Repeat, please, only the lines from the top of the data down to the line with "اجتماعی (691, 200)"; include both of those lines.

##### RECORDS FOR THIS TASK #####

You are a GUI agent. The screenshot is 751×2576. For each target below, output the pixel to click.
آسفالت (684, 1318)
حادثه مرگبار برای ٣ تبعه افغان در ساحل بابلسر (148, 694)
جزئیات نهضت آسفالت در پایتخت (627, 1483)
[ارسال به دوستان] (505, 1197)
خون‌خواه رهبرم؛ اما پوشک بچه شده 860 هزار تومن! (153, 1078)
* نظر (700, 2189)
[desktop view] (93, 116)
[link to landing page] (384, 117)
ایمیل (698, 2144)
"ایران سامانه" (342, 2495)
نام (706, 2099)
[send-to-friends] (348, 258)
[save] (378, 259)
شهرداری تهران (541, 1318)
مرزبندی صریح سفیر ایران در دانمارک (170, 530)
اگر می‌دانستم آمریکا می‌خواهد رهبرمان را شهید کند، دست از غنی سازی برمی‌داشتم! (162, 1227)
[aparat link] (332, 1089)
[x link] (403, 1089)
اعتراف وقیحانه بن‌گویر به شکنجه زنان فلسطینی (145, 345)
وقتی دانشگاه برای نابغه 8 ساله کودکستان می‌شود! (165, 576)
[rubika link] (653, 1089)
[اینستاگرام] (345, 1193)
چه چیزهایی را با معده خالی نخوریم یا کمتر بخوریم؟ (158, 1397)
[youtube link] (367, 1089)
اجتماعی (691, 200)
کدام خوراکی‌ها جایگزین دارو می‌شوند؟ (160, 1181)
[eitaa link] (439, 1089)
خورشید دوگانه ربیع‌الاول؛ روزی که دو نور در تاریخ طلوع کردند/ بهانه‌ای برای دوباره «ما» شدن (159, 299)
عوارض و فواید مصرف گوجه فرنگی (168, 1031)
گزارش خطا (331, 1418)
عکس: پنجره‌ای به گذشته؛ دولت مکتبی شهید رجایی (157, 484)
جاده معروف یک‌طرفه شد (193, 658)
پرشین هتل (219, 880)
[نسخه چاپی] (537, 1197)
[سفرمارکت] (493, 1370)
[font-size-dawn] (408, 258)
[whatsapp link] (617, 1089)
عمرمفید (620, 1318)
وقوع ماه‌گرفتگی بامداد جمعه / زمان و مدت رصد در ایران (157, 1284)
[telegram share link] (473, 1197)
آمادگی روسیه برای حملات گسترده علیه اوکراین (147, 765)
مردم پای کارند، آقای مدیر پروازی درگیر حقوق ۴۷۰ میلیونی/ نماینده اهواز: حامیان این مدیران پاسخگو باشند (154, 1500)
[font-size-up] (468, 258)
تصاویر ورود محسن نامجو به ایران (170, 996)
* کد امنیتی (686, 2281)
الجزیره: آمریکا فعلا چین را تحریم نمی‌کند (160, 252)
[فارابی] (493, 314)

#####

WRITTEN REPLY:
You are a GUI agent. The screenshot is 751×2576. For each target below, output the pixel to click.
آسفالت (684, 1318)
حادثه مرگبار برای ٣ تبعه افغان در ساحل بابلسر (148, 694)
جزئیات نهضت آسفالت در پایتخت (627, 1483)
[ارسال به دوستان] (505, 1197)
خون‌خواه رهبرم؛ اما پوشک بچه شده 860 هزار تومن! (153, 1078)
* نظر (700, 2189)
[desktop view] (93, 116)
[link to landing page] (384, 117)
ایمیل (698, 2144)
"ایران سامانه" (342, 2495)
نام (706, 2099)
[send-to-friends] (348, 258)
[save] (378, 259)
شهرداری تهران (541, 1318)
مرزبندی صریح سفیر ایران در دانمارک (170, 530)
اگر می‌دانستم آمریکا می‌خواهد رهبرمان را شهید کند، دست از غنی سازی برمی‌داشتم! (162, 1227)
[aparat link] (332, 1089)
[x link] (403, 1089)
اعتراف وقیحانه بن‌گویر به شکنجه زنان فلسطینی (145, 345)
وقتی دانشگاه برای نابغه 8 ساله کودکستان می‌شود! (165, 576)
[rubika link] (653, 1089)
[اینستاگرام] (345, 1193)
چه چیزهایی را با معده خالی نخوریم یا کمتر بخوریم؟ (158, 1397)
[youtube link] (367, 1089)
اجتماعی (691, 200)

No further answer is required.